> **EXERCISE DATA**:
:::::

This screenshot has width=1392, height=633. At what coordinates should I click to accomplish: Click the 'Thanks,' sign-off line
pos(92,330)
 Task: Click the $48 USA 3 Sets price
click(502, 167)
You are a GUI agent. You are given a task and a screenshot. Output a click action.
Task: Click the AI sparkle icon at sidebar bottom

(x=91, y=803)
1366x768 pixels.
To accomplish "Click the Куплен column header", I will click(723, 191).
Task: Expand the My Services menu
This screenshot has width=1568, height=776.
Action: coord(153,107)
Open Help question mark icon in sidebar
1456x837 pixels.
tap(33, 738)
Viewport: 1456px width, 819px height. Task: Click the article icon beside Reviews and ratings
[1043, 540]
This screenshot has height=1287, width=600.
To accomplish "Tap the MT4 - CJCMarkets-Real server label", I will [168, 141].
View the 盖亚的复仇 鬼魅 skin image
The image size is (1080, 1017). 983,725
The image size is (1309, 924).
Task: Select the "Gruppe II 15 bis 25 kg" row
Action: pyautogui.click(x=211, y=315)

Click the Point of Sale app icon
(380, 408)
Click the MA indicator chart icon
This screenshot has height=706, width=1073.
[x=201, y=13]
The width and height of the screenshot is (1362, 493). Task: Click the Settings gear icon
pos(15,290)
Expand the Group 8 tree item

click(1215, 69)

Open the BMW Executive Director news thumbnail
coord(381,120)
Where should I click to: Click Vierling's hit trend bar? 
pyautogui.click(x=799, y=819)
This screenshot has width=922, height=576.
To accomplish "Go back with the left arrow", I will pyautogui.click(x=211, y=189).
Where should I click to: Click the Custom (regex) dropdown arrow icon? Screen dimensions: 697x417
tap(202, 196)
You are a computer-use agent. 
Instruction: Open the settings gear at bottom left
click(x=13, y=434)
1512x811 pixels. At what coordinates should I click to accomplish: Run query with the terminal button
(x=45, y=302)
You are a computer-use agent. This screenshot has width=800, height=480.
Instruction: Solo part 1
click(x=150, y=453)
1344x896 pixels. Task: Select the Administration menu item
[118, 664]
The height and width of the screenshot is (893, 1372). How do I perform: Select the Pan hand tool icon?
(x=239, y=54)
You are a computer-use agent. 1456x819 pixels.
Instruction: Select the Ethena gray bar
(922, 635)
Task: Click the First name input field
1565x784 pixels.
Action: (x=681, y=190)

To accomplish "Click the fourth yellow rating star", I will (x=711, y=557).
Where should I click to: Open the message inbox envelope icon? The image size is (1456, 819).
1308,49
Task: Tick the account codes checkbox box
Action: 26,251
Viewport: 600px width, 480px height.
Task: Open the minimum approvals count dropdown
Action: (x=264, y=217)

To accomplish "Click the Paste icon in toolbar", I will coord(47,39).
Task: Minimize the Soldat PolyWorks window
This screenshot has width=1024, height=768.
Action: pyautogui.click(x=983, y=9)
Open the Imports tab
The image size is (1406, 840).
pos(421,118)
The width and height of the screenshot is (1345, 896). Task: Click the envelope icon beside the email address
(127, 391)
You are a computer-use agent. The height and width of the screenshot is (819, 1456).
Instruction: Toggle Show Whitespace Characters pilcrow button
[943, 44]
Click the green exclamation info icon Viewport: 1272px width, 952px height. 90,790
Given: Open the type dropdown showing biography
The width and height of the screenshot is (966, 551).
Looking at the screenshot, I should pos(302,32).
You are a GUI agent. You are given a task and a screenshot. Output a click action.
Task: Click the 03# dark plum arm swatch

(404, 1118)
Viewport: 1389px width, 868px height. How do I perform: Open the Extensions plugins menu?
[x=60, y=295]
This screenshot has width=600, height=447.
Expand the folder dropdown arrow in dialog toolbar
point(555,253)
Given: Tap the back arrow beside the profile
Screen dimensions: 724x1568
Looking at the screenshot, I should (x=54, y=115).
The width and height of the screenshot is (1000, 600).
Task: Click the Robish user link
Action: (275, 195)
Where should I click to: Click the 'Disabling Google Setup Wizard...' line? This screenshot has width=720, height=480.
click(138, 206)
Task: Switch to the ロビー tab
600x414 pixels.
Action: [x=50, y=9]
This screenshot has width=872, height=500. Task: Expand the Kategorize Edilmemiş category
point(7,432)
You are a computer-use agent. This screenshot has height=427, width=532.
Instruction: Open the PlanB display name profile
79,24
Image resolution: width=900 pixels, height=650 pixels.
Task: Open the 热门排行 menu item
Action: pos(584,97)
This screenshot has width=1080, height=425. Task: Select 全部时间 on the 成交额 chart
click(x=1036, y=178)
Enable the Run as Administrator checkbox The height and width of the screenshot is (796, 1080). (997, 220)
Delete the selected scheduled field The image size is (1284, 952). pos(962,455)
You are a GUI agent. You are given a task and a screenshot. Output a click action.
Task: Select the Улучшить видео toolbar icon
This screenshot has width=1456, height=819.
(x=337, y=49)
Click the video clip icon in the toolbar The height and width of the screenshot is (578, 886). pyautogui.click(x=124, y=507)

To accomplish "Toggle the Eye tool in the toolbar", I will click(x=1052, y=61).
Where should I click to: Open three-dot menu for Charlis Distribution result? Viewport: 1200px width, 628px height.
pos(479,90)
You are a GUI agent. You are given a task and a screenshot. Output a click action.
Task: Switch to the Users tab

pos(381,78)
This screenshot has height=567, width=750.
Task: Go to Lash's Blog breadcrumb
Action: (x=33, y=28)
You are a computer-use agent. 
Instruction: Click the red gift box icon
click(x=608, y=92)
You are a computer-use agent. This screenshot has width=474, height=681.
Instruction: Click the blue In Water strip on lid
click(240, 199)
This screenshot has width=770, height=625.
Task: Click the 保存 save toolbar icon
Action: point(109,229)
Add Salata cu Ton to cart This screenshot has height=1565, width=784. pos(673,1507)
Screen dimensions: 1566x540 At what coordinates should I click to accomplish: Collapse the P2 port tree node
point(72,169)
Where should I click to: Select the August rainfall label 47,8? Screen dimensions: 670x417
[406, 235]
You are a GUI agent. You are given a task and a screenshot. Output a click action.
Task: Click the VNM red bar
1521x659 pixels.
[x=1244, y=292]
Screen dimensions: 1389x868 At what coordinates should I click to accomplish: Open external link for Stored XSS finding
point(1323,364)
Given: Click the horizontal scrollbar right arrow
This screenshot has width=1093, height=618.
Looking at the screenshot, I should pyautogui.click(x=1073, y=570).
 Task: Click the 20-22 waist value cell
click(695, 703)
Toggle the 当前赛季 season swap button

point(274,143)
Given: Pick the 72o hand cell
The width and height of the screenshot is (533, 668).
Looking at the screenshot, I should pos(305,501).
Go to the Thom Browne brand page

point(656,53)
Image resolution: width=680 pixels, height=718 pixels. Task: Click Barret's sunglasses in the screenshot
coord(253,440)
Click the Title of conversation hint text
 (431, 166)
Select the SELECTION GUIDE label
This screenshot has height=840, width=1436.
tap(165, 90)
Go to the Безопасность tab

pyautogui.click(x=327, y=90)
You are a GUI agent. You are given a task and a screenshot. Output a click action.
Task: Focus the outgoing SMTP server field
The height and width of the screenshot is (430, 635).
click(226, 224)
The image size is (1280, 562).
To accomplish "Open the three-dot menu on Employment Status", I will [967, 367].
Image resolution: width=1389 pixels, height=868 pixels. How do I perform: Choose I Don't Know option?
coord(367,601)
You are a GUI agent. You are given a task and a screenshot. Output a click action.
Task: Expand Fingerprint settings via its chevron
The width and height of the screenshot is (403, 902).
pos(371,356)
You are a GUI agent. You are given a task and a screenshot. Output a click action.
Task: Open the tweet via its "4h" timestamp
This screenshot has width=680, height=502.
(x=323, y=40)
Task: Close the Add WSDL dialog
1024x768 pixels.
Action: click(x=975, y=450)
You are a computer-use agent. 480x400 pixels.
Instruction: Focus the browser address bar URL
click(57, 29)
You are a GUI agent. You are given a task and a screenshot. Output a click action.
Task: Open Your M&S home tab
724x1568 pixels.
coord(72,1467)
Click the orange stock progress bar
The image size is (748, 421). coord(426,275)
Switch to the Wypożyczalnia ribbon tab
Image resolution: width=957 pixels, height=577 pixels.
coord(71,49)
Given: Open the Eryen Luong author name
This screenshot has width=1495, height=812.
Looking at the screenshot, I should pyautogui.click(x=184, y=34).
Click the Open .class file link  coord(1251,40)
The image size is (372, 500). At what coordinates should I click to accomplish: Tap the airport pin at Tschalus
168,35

:::::

Pull out every line of the rows above that contains the string "item", matching its case exactly.

> **EXERCISE RESULT**:
Expand the Group 8 tree item
1344x896 pixels. Task: Select the Administration menu item
Task: Open the 热门排行 menu item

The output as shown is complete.